Data under study>
*** Block opens ***

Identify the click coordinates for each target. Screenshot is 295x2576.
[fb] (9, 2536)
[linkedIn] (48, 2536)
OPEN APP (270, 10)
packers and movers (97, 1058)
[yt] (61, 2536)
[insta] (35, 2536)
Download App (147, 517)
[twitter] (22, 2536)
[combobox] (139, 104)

*** Block closes ***
*** Block opens ***

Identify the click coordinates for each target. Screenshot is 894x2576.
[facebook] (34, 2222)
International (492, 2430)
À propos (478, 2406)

*** Block closes ***

Could you set down, exactly as written, the lines above between the one holding "Screenshot is 295x2576." and the one holding "[combobox] (139, 104)", inclusive, and nothing more?

Identify the click coordinates for each target. Screenshot is 295x2576.
[fb] (9, 2536)
[linkedIn] (48, 2536)
OPEN APP (270, 10)
packers and movers (97, 1058)
[yt] (61, 2536)
[insta] (35, 2536)
Download App (147, 517)
[twitter] (22, 2536)
[combobox] (139, 104)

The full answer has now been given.